Localizado na Bacia de Camamu, com reservas de 23 bilhões de m³ de gás, o projeto contempla sete poços interligados a uma plataforma fixa. Todo o projeto de desenvolvimento está orçado em cerca de US$ 55 milhões.

A Queiroz Galvão estuda a perfuração de poços nos blocos BM-CAL-5 e BM-CAL-6, também localizados na bacia. Na bacia do Recôncavo, a empresa fará levantamentos sísmicos no bloco BT-REC-8.

Outras petroleiras preparam campanhas de perfuração na Bacia do Recôncavo. A Starfish deverá perfurar seu primeiro poço no BT-REC-7.

Já a PetroRecôncavo deverá iniciar a perfuração de dois novos poços no BT-REC-10. A empresa petroleira confirmou a viabilidade comercial do campo de Lagoa do Paulo. Até hoje a Petrorecôncavo apenas operava doze poços na Bacia, prestando serviços à Petrobras.

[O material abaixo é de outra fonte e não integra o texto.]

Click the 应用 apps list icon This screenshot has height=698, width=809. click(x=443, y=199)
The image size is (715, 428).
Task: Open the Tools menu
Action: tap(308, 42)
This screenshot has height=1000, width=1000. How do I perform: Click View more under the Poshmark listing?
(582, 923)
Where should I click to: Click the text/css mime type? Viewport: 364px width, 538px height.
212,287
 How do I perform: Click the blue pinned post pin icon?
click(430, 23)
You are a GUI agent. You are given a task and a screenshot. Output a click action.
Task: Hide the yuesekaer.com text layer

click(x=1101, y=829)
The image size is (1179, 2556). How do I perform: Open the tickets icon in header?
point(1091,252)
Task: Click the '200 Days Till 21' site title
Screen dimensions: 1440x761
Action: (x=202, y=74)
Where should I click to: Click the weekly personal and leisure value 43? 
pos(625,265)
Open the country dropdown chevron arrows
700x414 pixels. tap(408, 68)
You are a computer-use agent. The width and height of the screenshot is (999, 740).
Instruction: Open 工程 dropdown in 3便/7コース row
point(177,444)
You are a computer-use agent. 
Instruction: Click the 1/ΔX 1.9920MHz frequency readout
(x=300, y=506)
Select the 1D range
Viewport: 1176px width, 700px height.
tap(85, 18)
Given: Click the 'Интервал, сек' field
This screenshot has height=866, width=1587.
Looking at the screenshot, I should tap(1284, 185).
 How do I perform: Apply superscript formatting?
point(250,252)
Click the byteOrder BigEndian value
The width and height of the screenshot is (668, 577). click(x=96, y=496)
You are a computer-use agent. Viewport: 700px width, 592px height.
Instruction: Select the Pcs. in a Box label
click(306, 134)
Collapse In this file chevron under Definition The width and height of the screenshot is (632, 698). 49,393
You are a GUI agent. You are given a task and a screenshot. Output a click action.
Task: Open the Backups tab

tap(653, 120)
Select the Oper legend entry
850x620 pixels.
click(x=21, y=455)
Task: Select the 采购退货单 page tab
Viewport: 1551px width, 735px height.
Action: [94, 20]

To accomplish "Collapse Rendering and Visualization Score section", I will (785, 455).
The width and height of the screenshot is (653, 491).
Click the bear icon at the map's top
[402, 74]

A Marítima está acertando os detalhes finais para colocar em operação duas áreas descobertas a partir da perfuração dos poços 1-MPE-1BA e 1-MPE-5DP, localizados no BT-REC-3.
Um grande mercado para o gás natural

A Bahiagás vive uma situação inusitada – pelo menos quando comparada às distribuidoras de gás da região Sudeste: não consegue atender a uma demanda reprimida de 1 milhão de m³ diários, por falta de produto.

Hoje a empresa distribui cerca de 4 milhões de m³ por dia, de um total de 6,4 milhões de m³ consumidos pelo Estado – os 2 milhões de m³ restantes são consumidos pela própria Petrobras na fábrica de fertilizantes e na produção de petróleo.

Só que os campos baianos não produzem mais que 5,3 milhões de m³ por dia – e o Estado precisa recorrer ao vizinho Sergipe, que complementa a oferta com mais 1,1 milhão de m³.

A distribuidora de gás do Estado, Bahiagás, aguarda a entrada em produção dos campos descobertos em Camamu e a conexão da malha Nordeste com o Sudeste para aumentar o número de clientes e o volume vendido.

Petrobras vai investir US$ 3,8 bi na Bahia

A Petrobras vai investir US$ 3,8 bilhões no Estado da Bahia, nos próximos seis anos. O investimento será distribuído em projetos nas áreas de exploração e produção, gás e energia, e refino. A informação foi dada pelo diretor da Área Financeira da companhia, José Sergio Gabrielli, durante palestra realizada na Fieb.

Só o Gasene – que terá 800 quilômetros no território baiano – receberá US$ 760 milhões. Além disso, a malha de gasodutos da região Nordeste terá mais US$ 560 milhões. A usina termelétrica Termobahia vai ser concluída, com mais US$ 35 milhões.

A Refinaria Landulpho Alves vai receber US$ 745 milhões destinados à adequação dos equipamentos ao processamento de óleo pesado e ao perfil de consumo da região.

A maior fatia dos recursos serão destinados à área de E&P: serão US$ 30 milhões em exploração e US$ 215 milhões em produção.